Understanding the Market Value and Utility of High-Variance Starting Pitchers

James Francis Lepore
MAS, 2018
Frederic R. Paik Schoenberg
While Major League Baseball has long been at the forefront of sports analytics, the most commonly used metric to evaluate the quality of a pitcher’s performance is called the ”Earned Run Average” (ERA) which is a global figure with no consideration for the distribution of values. This paper investigates the relationship between observed win percentages among pitchers that exhibit high start-to-start variation in the quality of their starts (consistent pitchers) relative to pitchers that exhibit low start-to-start variation in the quality of their starts (inconsistent pitchers). Logistic regression is first leveraged to transform the traditional components of ERA, runs allowed and innings pitched, into a proxy for expected win probability. Then, through the use of bootstrap sampling, a simulation of hypothetical pitchers is created to compare the difference in actual and expected win totals among pitchers that exhibit different distributional characteristics. Finally, the “Probability of Superiority” between opposing pitchers in individual games is calculated in an attempt to identify optimal matchups.

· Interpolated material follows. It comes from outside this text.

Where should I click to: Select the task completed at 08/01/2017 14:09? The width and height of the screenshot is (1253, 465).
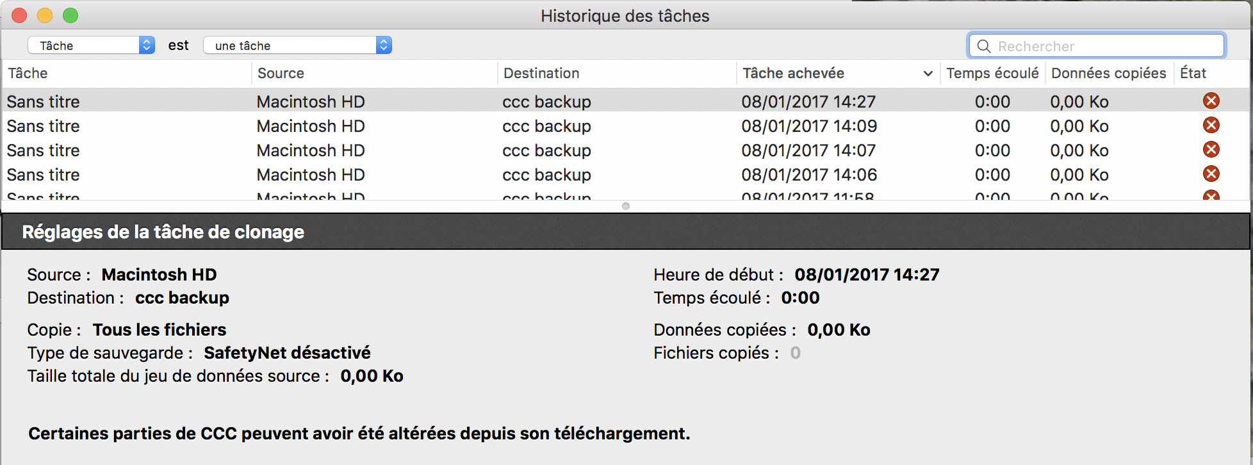[x=809, y=126]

In summary, a statistically significant pattern of outperforming expected win totals is found among pitchers with higher start-to-start variation. However, over the time period analyzed, pitchers at the major league level are much more similar than they are different. As a result, the magnitude of the difference in actual and expected win totals between consistent and inconsistent pitchers — while statistically significant — is arguably not large enough to be considered practically significant.
2018